2. Which commands were set up by this user?

Thanks a lot for all your help!

Kind Regards
Oliver
 
/var/adm/sulog might contain information if the user su-d to root. As you say, the .sh_history file might contain information if it hasn't rotated or been purged for whatever reason.

What are these 'critical system commands'? As Annihilannic says, we really need more information.
 
Oliver, example system commands such as "halt" & "reboot" can be found under /etc and they are indeed root owned and powerful(also linked to /usr/sbin), unless permissions are really nailed down anybody can run a "ls -al" against the /etc & /usr/sbin directories and get this information. Has your colleague attained a little knowledge but not enough to know the system?

Good luck anyway
 
Hi!

Thanks a lot for all your replies and
sorry for my late answer.
I can't explain in a good way, but may be this person
had some external tools to do this...
Howether... it were such commands like "format", "netstat" f. ex.

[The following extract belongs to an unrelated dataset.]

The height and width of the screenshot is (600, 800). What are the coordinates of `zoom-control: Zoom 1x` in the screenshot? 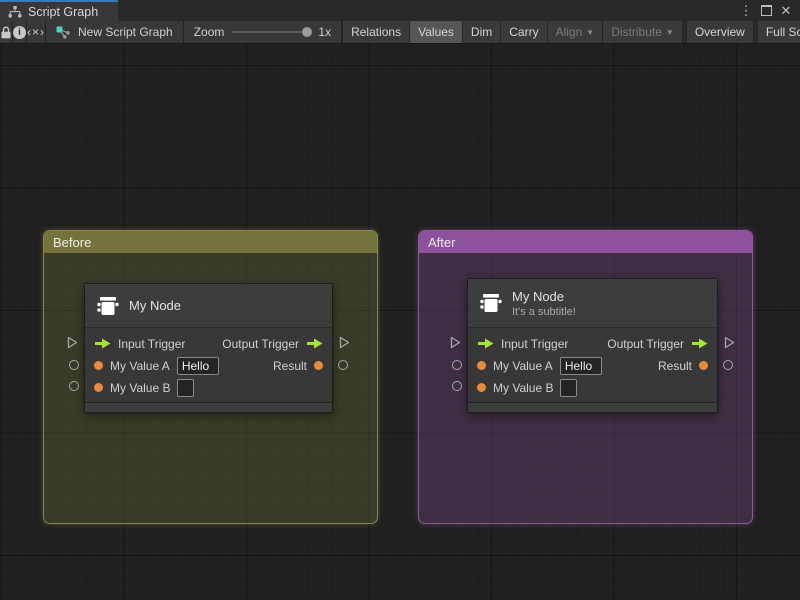 It's located at (263, 32).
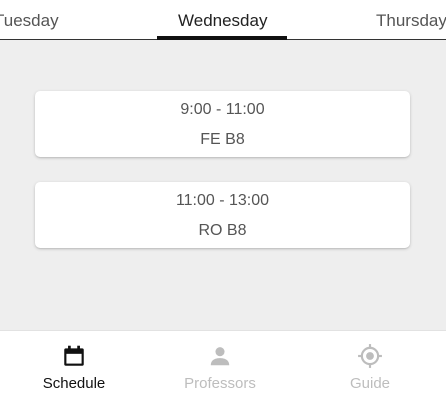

How can I use the "bsmconv" command,
and what exactly it's doing?


Have a nice weekend and

Kind Regards
Oliver
 
Hello Oliver, netstat & format are both owned by root, whilst format can only be run as the root user. So this is normal for all Solaris o/s, I don't see that you have any security problems.

I've never used "bsmconv", but you can "man bsmconv" for more infomation.